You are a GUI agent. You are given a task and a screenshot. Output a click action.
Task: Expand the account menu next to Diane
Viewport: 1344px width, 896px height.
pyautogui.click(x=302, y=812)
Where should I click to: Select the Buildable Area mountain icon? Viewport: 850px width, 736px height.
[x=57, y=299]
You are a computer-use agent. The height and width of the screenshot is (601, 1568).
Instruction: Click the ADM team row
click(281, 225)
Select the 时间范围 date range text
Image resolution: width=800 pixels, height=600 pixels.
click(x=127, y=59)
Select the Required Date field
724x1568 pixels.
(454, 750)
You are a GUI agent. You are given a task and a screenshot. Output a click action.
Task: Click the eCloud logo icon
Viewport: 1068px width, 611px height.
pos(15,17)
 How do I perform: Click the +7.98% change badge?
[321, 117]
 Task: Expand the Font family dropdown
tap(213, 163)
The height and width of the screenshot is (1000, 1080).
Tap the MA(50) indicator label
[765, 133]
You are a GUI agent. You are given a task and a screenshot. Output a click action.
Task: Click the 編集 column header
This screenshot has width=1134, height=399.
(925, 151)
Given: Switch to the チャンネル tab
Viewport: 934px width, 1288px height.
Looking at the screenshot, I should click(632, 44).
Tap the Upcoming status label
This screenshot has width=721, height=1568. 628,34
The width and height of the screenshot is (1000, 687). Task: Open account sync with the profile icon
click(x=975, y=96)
+++
Task prompt:
Go through the listing and copy all of it exactly.

Solution to the problem:
You are a GUI agent. You are given a task and a screenshot. Output a click action.
Task: Expand the account menu next to Diane
Viewport: 1344px width, 896px height.
pyautogui.click(x=302, y=812)
Where should I click to: Select the Buildable Area mountain icon? Viewport: 850px width, 736px height.
[x=57, y=299]
You are a computer-use agent. The height and width of the screenshot is (601, 1568).
Instruction: Click the ADM team row
click(281, 225)
Select the 时间范围 date range text
Image resolution: width=800 pixels, height=600 pixels.
click(x=127, y=59)
Select the Required Date field
724x1568 pixels.
(454, 750)
You are a GUI agent. You are given a task and a screenshot. Output a click action.
Task: Click the eCloud logo icon
Viewport: 1068px width, 611px height.
pos(15,17)
 How do I perform: Click the +7.98% change badge?
[321, 117]
 Task: Expand the Font family dropdown
tap(213, 163)
The height and width of the screenshot is (1000, 1080).
Tap the MA(50) indicator label
[765, 133]
You are a GUI agent. You are given a task and a screenshot. Output a click action.
Task: Click the 編集 column header
This screenshot has width=1134, height=399.
(925, 151)
Given: Switch to the チャンネル tab
Viewport: 934px width, 1288px height.
Looking at the screenshot, I should click(632, 44).
Tap the Upcoming status label
This screenshot has width=721, height=1568. 628,34
The width and height of the screenshot is (1000, 687). Task: Open account sync with the profile icon
click(x=975, y=96)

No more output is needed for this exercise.